Her second album “Happy Out” was defined as “probably the best album of 2010″ in Irish Music Magazine and besides other prizes she was awarded “Female Musician of the Year 2012″ in the Live Ireland Music Awards.
We meet her to speak about her last album Cuz that features in Irish Top Ten since its release in March.
- Dear Niamh, your third solo album is a tribute to Terry “Cuz” Teahan, a man who influenced hugely Irish traditional music but frankly speaking not widely-known. I know this is a long time project that you finally realized: how did you decide to dedicate a whole album to him?

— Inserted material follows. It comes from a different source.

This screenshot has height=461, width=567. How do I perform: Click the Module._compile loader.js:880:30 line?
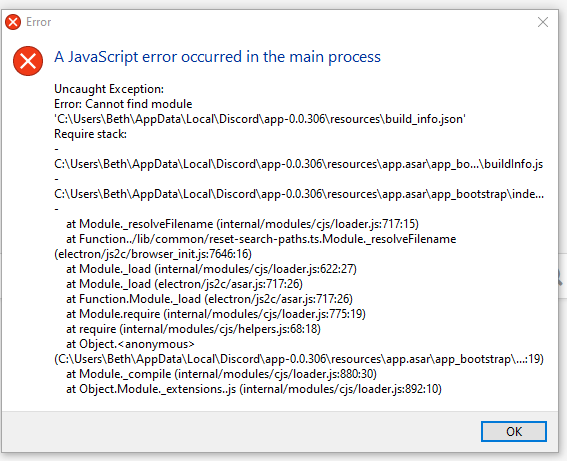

While Terry was not widely known, a few of his compositions were, and have featured on many albums, in most cases without credit to him. What struck me initially about this tribute was how important it was to introduce people to the composer of these tunes, and correct this omission.
Then upon further research I realized just how many tunes he composed. In his lifetime he wrote over 80 tunes, and many of them are really great. However only a few were known and being played by musicians. I felt if I was going to do a proper tribute to him, I would need to introduce people to a lot more of his tunes, and realistically this meant doing a whole album.
In addition Terry had seen me playing when I was very young, and very kindly made a tape full of tunes which he sent me shortly after, from his home in Chicago. The tape was full of his own compositions, but also tunes he had learnt when he was a child growing up in Kerry, that were not being played anymore. He was afraid these tunes would be lost. So I decided to also include some rare tunes from the area, along with his compositions.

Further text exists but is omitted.